┌─ Provided records

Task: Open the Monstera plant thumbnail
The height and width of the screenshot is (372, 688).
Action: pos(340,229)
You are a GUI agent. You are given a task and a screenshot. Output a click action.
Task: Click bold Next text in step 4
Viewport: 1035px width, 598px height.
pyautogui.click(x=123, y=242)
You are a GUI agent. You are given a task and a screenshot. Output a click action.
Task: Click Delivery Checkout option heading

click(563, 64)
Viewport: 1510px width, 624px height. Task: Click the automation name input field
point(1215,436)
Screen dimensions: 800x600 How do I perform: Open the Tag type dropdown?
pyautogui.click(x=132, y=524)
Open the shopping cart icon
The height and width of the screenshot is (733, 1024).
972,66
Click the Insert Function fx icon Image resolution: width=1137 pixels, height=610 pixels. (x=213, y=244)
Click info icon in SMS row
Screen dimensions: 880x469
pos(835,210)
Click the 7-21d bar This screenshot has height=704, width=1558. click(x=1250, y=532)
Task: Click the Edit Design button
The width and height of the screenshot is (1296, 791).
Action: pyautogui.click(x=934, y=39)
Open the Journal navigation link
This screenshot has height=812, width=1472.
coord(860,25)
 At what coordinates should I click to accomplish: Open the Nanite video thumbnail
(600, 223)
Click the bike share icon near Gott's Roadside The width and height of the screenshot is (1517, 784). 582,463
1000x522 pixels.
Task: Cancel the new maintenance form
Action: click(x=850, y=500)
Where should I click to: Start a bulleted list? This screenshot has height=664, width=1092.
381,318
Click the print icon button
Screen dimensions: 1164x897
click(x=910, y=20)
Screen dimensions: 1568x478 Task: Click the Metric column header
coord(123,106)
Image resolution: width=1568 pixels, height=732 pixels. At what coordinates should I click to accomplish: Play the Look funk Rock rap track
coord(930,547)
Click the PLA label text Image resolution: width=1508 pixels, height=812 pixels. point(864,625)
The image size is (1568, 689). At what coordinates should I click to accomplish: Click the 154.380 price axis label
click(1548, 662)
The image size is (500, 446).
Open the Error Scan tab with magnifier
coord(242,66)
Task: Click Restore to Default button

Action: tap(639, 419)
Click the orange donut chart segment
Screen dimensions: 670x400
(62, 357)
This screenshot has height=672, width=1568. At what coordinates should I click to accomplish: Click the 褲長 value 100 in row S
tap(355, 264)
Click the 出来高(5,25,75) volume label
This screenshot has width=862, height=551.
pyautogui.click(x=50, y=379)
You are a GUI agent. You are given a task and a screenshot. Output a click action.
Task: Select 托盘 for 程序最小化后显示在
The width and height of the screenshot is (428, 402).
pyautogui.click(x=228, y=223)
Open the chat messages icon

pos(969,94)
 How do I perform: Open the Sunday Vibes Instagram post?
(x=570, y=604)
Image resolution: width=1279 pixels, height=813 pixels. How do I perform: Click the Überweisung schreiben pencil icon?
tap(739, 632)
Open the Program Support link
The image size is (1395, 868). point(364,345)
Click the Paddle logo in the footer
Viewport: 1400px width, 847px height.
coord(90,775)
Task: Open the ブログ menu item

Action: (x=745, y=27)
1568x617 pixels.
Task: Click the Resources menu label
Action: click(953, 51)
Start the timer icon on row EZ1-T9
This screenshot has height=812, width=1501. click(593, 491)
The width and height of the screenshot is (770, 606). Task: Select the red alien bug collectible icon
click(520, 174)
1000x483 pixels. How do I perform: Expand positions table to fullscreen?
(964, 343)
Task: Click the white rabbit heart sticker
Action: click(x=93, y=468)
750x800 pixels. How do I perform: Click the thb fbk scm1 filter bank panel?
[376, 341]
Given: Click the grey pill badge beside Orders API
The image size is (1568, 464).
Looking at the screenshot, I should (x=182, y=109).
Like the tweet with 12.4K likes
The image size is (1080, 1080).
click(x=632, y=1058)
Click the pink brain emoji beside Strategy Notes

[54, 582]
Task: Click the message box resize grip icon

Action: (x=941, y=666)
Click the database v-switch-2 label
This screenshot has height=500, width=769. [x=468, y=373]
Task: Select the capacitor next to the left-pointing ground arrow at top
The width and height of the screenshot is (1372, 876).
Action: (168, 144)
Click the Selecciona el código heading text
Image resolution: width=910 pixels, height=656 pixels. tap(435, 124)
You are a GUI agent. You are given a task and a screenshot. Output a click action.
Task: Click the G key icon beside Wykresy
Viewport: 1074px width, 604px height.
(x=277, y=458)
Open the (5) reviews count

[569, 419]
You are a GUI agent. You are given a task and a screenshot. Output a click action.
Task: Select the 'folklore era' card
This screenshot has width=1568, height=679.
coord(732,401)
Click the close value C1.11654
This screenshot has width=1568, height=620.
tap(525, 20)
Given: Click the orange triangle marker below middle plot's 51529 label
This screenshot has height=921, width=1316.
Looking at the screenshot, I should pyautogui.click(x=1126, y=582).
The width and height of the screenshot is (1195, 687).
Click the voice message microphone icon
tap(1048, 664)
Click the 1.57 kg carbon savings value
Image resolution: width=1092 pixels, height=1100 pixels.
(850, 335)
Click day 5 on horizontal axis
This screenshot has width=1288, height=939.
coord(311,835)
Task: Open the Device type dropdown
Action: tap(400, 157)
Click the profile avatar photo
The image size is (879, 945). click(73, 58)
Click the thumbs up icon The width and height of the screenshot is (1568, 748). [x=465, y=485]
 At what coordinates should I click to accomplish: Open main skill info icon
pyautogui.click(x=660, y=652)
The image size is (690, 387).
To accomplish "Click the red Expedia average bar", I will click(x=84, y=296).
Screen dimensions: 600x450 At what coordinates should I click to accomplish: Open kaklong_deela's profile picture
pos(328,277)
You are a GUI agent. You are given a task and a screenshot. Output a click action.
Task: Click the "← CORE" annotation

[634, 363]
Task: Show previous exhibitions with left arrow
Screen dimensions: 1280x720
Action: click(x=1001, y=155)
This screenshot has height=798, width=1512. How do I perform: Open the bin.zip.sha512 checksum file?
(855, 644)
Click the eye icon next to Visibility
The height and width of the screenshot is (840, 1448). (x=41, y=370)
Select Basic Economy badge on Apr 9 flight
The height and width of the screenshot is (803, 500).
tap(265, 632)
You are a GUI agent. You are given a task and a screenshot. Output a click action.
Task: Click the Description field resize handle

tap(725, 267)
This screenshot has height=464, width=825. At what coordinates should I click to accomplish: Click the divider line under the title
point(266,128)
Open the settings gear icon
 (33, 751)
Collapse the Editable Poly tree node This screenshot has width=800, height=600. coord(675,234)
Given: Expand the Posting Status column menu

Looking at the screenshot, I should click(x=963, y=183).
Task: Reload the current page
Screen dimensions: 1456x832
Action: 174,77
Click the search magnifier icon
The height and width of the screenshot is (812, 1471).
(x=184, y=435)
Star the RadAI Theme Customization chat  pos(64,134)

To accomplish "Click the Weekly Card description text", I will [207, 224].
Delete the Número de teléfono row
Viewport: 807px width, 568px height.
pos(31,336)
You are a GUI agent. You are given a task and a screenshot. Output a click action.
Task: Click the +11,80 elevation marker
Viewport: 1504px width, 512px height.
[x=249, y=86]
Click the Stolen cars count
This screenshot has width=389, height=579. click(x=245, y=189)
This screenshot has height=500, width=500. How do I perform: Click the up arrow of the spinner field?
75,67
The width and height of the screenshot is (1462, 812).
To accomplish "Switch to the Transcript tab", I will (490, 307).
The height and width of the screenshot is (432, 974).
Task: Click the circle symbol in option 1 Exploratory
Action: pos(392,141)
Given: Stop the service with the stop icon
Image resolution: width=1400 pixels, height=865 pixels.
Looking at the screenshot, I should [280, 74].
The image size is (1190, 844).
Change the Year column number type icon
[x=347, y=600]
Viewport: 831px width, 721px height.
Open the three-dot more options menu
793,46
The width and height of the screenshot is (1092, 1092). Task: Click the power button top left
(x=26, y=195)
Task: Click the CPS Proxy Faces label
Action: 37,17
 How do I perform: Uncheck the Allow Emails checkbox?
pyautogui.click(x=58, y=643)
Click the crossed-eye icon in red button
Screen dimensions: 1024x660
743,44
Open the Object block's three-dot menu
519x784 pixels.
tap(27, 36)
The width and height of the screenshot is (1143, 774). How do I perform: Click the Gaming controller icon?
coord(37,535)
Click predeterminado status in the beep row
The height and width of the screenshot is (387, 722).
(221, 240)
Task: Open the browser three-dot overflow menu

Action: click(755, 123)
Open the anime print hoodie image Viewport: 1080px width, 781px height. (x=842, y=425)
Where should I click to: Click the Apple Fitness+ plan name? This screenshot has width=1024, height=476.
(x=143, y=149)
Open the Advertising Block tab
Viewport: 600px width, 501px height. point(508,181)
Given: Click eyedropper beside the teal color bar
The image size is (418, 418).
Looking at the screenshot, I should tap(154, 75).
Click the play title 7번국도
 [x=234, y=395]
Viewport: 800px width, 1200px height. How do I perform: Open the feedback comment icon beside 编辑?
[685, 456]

└─

» **Objective**:
Reproduce verbatim the lines of the records from the line containing "Click the orange donut chart segment" to the line containing "Action: click(953, 51)", inclusive of both.

» **Expected answer**:
Click the orange donut chart segment
Screen dimensions: 670x400
(62, 357)
This screenshot has height=672, width=1568. At what coordinates should I click to accomplish: Click the 褲長 value 100 in row S
tap(355, 264)
Click the 出来高(5,25,75) volume label
This screenshot has width=862, height=551.
pyautogui.click(x=50, y=379)
You are a GUI agent. You are given a task and a screenshot. Output a click action.
Task: Select 托盘 for 程序最小化后显示在
The width and height of the screenshot is (428, 402).
pyautogui.click(x=228, y=223)
Open the chat messages icon

pos(969,94)
 How do I perform: Open the Sunday Vibes Instagram post?
(x=570, y=604)
Image resolution: width=1279 pixels, height=813 pixels. How do I perform: Click the Überweisung schreiben pencil icon?
tap(739, 632)
Open the Program Support link
The image size is (1395, 868). point(364,345)
Click the Paddle logo in the footer
Viewport: 1400px width, 847px height.
coord(90,775)
Task: Open the ブログ menu item

Action: (x=745, y=27)
1568x617 pixels.
Task: Click the Resources menu label
Action: click(953, 51)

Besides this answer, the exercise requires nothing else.